Data records START

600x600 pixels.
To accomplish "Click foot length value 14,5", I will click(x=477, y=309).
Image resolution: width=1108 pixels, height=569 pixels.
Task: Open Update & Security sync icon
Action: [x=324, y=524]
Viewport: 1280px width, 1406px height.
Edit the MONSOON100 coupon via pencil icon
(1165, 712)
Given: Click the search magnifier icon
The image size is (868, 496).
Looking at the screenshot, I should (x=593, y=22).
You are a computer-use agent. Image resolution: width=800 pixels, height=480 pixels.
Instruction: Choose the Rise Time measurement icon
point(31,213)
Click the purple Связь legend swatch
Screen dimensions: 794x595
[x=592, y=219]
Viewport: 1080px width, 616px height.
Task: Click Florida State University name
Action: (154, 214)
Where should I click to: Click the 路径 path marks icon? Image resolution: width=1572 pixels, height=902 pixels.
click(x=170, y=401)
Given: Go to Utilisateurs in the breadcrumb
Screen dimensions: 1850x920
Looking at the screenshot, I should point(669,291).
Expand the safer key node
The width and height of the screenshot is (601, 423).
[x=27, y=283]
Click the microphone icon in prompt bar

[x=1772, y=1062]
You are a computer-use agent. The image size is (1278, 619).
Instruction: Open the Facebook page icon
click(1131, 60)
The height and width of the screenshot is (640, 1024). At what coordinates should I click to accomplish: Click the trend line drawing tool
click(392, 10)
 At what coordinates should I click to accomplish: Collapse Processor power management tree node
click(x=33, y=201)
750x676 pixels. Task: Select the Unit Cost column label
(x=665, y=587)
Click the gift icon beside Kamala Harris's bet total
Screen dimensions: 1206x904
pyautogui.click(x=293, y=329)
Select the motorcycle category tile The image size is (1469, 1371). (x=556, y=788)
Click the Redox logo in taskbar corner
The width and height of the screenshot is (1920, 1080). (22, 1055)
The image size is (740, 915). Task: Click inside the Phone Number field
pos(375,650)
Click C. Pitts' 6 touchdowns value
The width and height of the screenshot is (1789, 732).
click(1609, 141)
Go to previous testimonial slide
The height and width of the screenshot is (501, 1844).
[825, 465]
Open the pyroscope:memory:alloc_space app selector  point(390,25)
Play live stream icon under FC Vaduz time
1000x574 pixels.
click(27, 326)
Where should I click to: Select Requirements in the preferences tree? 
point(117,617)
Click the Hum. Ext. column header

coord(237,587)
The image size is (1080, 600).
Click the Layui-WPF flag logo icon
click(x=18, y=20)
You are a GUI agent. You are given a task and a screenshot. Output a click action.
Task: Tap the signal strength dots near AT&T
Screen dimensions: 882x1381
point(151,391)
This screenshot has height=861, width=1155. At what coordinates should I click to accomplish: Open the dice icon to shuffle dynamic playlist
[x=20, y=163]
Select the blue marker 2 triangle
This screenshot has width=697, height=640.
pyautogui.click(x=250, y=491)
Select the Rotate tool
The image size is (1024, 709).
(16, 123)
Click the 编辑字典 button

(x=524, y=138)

Data records END

Task goal: Set down every entry once more, exactly as it was written above.

Expected answer:
600x600 pixels.
To accomplish "Click foot length value 14,5", I will click(x=477, y=309).
Image resolution: width=1108 pixels, height=569 pixels.
Task: Open Update & Security sync icon
Action: [x=324, y=524]
Viewport: 1280px width, 1406px height.
Edit the MONSOON100 coupon via pencil icon
(1165, 712)
Given: Click the search magnifier icon
The image size is (868, 496).
Looking at the screenshot, I should (x=593, y=22).
You are a computer-use agent. Image resolution: width=800 pixels, height=480 pixels.
Instruction: Choose the Rise Time measurement icon
point(31,213)
Click the purple Связь legend swatch
Screen dimensions: 794x595
[x=592, y=219]
Viewport: 1080px width, 616px height.
Task: Click Florida State University name
Action: (154, 214)
Where should I click to: Click the 路径 path marks icon? Image resolution: width=1572 pixels, height=902 pixels.
click(x=170, y=401)
Given: Go to Utilisateurs in the breadcrumb
Screen dimensions: 1850x920
Looking at the screenshot, I should point(669,291).
Expand the safer key node
The width and height of the screenshot is (601, 423).
[x=27, y=283]
Click the microphone icon in prompt bar

[x=1772, y=1062]
You are a computer-use agent. The image size is (1278, 619).
Instruction: Open the Facebook page icon
click(1131, 60)
The height and width of the screenshot is (640, 1024). At what coordinates should I click to accomplish: Click the trend line drawing tool
click(392, 10)
 At what coordinates should I click to accomplish: Collapse Processor power management tree node
click(x=33, y=201)
750x676 pixels. Task: Select the Unit Cost column label
(x=665, y=587)
Click the gift icon beside Kamala Harris's bet total
Screen dimensions: 1206x904
pyautogui.click(x=293, y=329)
Select the motorcycle category tile The image size is (1469, 1371). (x=556, y=788)
Click the Redox logo in taskbar corner
The width and height of the screenshot is (1920, 1080). (22, 1055)
The image size is (740, 915). Task: Click inside the Phone Number field
pos(375,650)
Click C. Pitts' 6 touchdowns value
The width and height of the screenshot is (1789, 732).
click(1609, 141)
Go to previous testimonial slide
The height and width of the screenshot is (501, 1844).
[825, 465]
Open the pyroscope:memory:alloc_space app selector  point(390,25)
Play live stream icon under FC Vaduz time
1000x574 pixels.
click(27, 326)
Where should I click to: Select Requirements in the preferences tree? 
point(117,617)
Click the Hum. Ext. column header

coord(237,587)
The image size is (1080, 600).
Click the Layui-WPF flag logo icon
click(x=18, y=20)
You are a GUI agent. You are given a task and a screenshot. Output a click action.
Task: Tap the signal strength dots near AT&T
Screen dimensions: 882x1381
point(151,391)
This screenshot has height=861, width=1155. At what coordinates should I click to accomplish: Open the dice icon to shuffle dynamic playlist
[x=20, y=163]
Select the blue marker 2 triangle
This screenshot has width=697, height=640.
pyautogui.click(x=250, y=491)
Select the Rotate tool
The image size is (1024, 709).
(16, 123)
Click the 编辑字典 button

(x=524, y=138)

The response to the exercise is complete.